Doug Jones Fires Back At Roy Moore After Campaign Attack On Joe Biden

Democrat Jones will face off against Republican Moore in Alabama's special election in December.
Democratic Alabama U.S. Senate candidate Doug Jones
Democratic Alabama U.S. Senate candidate Doug Jones
via MSNBC

U.S. Senate candidate Doug Jones (D-Ala.) slammed his Republican opponent, Roy Moore, after Moore’s campaign claimed in a statement that Jones’ “embrace” of Joe Biden “reveals his true colors.” Biden, a longtime friend of the former Alabama U.S. attorney, stumped for Jones in Birmingham this week, speaking to a crowd of over 1,100 people.

Jones is competitive with Moore in several recent polls ― unusual for a Democrat in the heavily GOP state ― in the special election to be held on December 12 to fill the seat vacated by Jeff Sessions when he became President Donald Trump’s attorney general.

“This is the way I take it ― I’m not sure it’s the way he meant it, because he says one thing and means something else,” Jones said in an interview with me on SiriusXM Progress on Wednesday. “But the way I take that is, if my true colors are talking about the working class families in this state and around the country; if my true colors are trying to get affordable health care for everybody, trying to make sure that we protect our rural hospitals with Medicaid and Medicare; if it means getting affordable education, those are the kinds of issues that Joe Biden speaks to.”

“So if that’s revealing my true colors about what I really care about the people of Alabama, ” he continued, “then I accept that, and I welcome that, because that is my true colors.”

Jones warned of the white nationalist fervor that Moore, a far right Christian evangelical who has the strong backing of former White House strategist Steve Bannon, had tapped into during the GOP primary and which Moore seeks to energize during the general election.

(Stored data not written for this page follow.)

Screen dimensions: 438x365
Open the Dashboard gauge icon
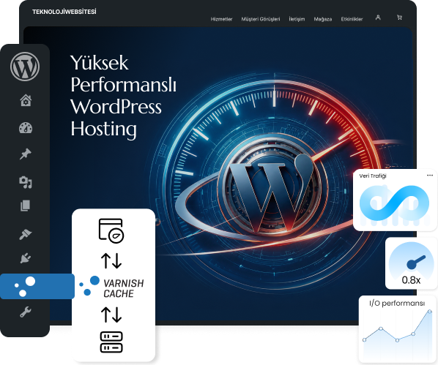(26, 127)
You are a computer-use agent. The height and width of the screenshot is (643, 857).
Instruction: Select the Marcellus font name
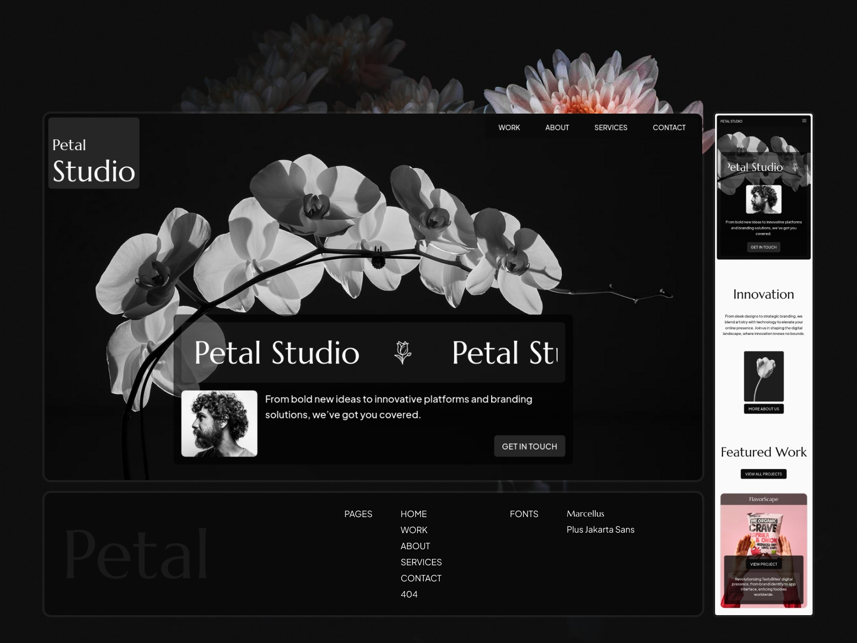[585, 514]
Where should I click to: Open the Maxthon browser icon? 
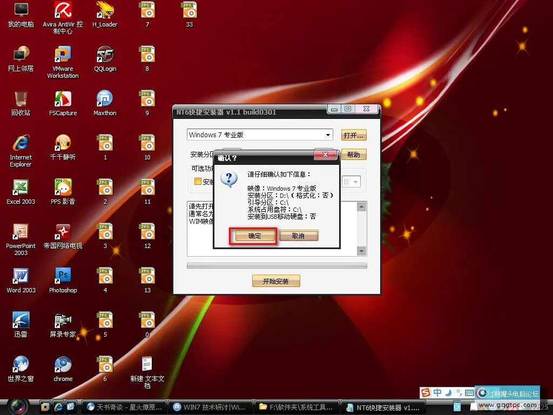[105, 99]
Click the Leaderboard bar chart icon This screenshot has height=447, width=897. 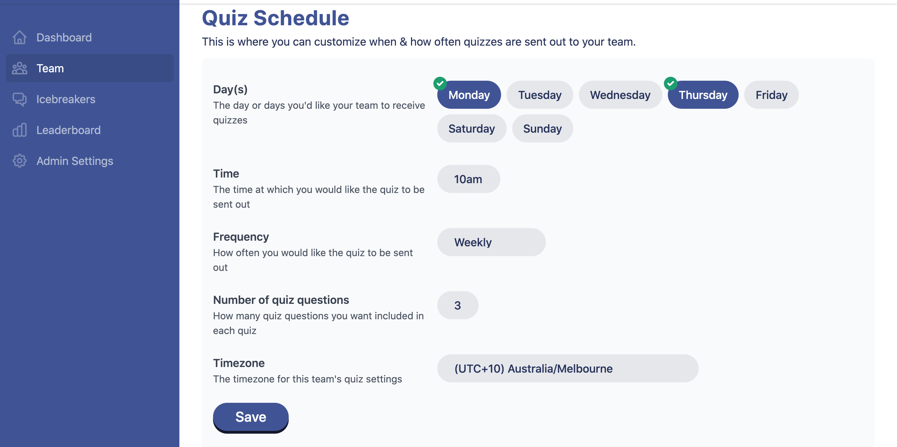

“Over the years we’ve seen a rise in the white nationalists [and we are] kind of going backwards,” Jones said. “Whether it’s in voting rights ― that’s where it’s most significant to me, going backwards on the access to the ballot box. You know, those were all issues I dealt with as a young man. I tried to deal with them as a lawyer. I want to try to take that to the U.S. Senate, so that you have a voice of reason. And I think it’s important, quite frankly, that a Southern voice is going to be that voice of reason on issues of race and reconciliation and equality.”

Jones also pushed back against the extreme positions of Moore, who has said that “laws are superseded by God,” and believes homosexuality should be illegal, claiming “it is not a public right.” Moore was twice removed as chief justice of the Alabama Supreme Court for violating the oath of office while pushing his personal religious beliefs. The second time, in 2016, Moore was suspended for ordering probate judges in the state of Alabama not to follow the U.S. Supreme Court’s Obergefell ruling which decided that gays and lesbians have a constitutional right to marriage.

“He exploited an issue that divides people,” Jones commented about Moore’s 2016 suspension. “He exploited the gay marriage issue, the equality issue, for his own personal gain, for his own very personal political agenda, to shore up that very right-wing base. And to stand up for what he believes, so to speak ― [but] no one should consider standing up for what they believe and disobeying the rule of law.”

No Democrat has won a U.S. Senate race in Alabama since the ’90s, when Howell Heflin served as senator. But Jones, who was a staffer for the late Heflin, believes that in 2017, with the combined energy of progressives in the Trump era and Moore’s blatant extremism, Alabama is ready for a change.